--- start SOURCE PASSAGE ---

We got to talking and five minutes later I was riding to her house to stay the night. I planned to leave in the morning, but we stayed up late sharing stories and woke up to tend the garden, mounding dirt over the potato sprouts. By midmorning we were having too much fun sharing stories about water births and floods and gratitude and decided it was too late for me to leave. Then we rode our bikes to the beach.

On the way, Peg & I stopped at a path that goes through the edge of a national park / wildlife reserve. Holy goodness was it gorgeous out there. The walk winds through a swamp and a paperbark forest, alternating between wooden planks and stepping stones––tall cylinders of concrete––that are almost submerged in the wet season.

Right now the ground is dry, dry. There’s less than a foot of rainwater in the tank. We take short showers. The trees held me as we walked. Butterflies flew over our shoulders. It was a scene straight out of a storybook.

--- end SOURCE PASSAGE ---
--- start INFORMATION SUPPLIED ---

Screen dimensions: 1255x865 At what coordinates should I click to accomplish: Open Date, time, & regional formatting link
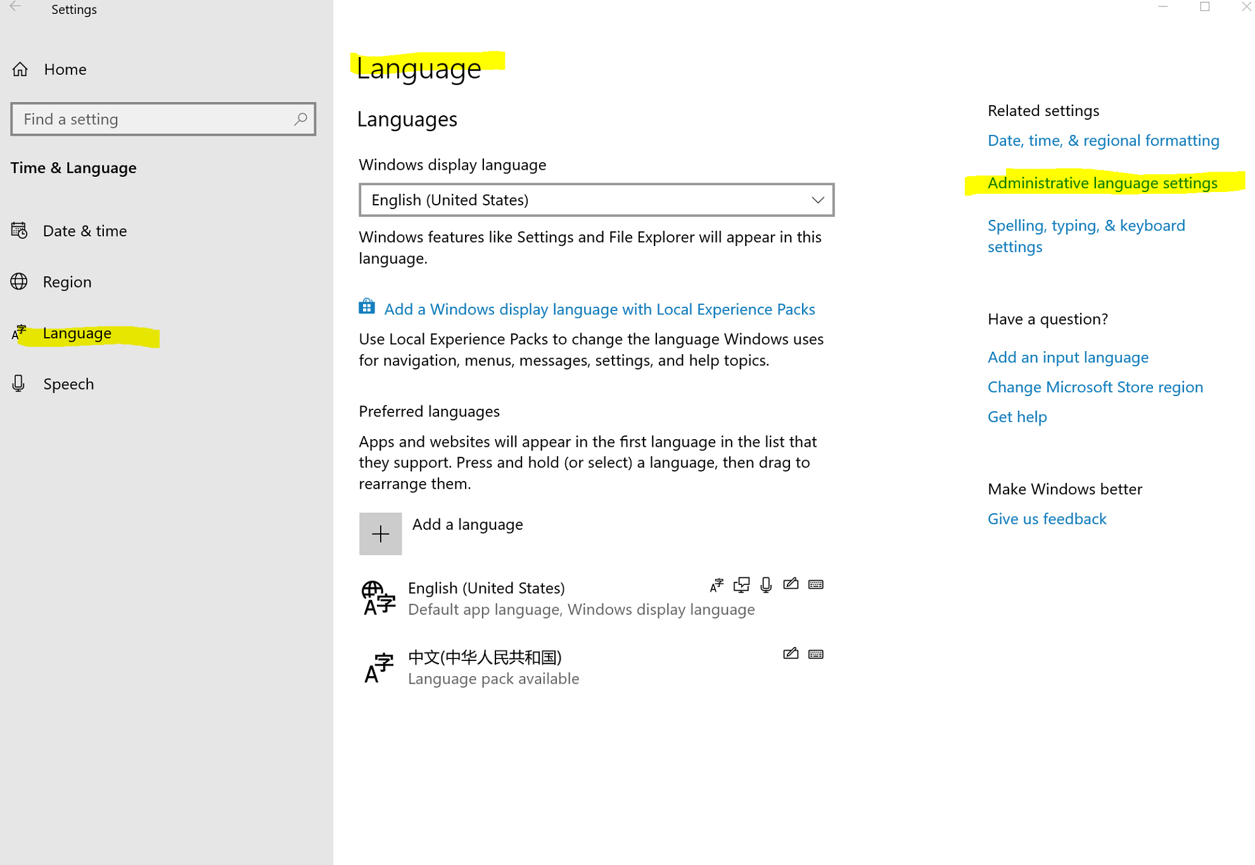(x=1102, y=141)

--- end INFORMATION SUPPLIED ---
--- start INFORMATION SUPPLIED ---

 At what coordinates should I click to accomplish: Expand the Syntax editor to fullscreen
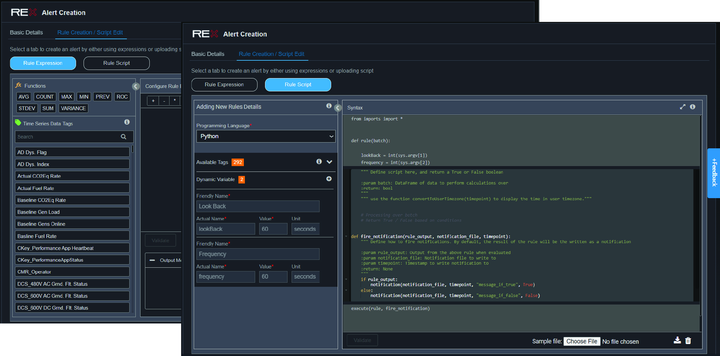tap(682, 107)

--- end INFORMATION SUPPLIED ---

## PROBLEMS TO WORK ON
- a) Return the passage about the stay with Peg from "On the way, Peg" up to and including "the wet season.", word for word.
- b) Answer these questions from the passage about the stay with Peg.
(i) What did they mound dirt over while tending the garden?
(ii) What two things does the walk alternate between?
(iii) How much rainwater is left in the tank?

## EXERCISE SOLUTIONS
- a)
On the way, Peg & I stopped at a path that goes through the edge of a national park / wildlife reserve. Holy goodness was it gorgeous out there. The walk winds through a swamp and a paperbark forest, alternating between wooden planks and stepping stones––tall cylinders of concrete––that are almost submerged in the wet season.

- b)
(i) The potato sprouts.
(ii) Wooden planks and stepping stones.
(iii) Less than a foot.